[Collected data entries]
>> Start

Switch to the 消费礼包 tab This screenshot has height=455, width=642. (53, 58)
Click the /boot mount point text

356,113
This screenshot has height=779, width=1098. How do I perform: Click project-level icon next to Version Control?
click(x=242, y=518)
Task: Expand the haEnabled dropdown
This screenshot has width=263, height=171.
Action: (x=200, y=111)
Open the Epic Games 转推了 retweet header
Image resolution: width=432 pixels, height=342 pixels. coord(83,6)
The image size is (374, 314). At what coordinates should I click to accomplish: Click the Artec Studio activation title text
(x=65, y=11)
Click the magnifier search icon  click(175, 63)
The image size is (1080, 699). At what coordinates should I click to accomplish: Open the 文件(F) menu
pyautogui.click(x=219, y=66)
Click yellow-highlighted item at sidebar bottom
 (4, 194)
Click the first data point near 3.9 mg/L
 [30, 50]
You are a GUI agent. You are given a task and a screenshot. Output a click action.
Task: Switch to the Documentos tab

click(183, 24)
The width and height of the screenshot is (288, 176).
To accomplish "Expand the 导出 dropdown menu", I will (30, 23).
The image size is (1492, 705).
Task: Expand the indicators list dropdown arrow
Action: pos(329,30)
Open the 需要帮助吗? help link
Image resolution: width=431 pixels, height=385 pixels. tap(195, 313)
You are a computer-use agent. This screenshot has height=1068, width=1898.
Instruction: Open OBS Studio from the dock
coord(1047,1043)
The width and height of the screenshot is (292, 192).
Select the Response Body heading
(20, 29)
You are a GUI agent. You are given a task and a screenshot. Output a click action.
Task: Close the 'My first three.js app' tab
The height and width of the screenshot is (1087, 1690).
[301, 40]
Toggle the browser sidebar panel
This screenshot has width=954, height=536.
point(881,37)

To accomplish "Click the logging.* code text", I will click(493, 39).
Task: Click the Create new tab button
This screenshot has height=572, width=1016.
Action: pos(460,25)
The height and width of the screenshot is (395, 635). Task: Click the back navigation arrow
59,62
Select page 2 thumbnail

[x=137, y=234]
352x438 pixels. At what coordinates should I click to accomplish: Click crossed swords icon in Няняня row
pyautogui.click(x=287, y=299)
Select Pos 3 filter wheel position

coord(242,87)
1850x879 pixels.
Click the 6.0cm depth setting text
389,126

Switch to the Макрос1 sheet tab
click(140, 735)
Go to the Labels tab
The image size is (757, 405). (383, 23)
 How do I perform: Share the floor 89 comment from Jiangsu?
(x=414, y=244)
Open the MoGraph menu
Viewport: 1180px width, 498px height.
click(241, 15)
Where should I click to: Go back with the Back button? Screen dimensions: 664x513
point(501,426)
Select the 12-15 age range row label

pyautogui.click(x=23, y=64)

>> End

*JOB*: Write out the data from the line with "Open the Epic Games 转推了 retweet header" up to and including the line with "click(183, 24)", swapping "magnifier search icon" for "magnifying glass icon" and leaving everything else unchanged.

*SOLUTION TO THE PROBLEM*:
Open the Epic Games 转推了 retweet header
Image resolution: width=432 pixels, height=342 pixels. coord(83,6)
The image size is (374, 314). At what coordinates should I click to accomplish: Click the Artec Studio activation title text
(x=65, y=11)
Click the magnifying glass icon  click(175, 63)
The image size is (1080, 699). At what coordinates should I click to accomplish: Open the 文件(F) menu
pyautogui.click(x=219, y=66)
Click yellow-highlighted item at sidebar bottom
 (4, 194)
Click the first data point near 3.9 mg/L
 [30, 50]
You are a GUI agent. You are given a task and a screenshot. Output a click action.
Task: Switch to the Documentos tab

click(183, 24)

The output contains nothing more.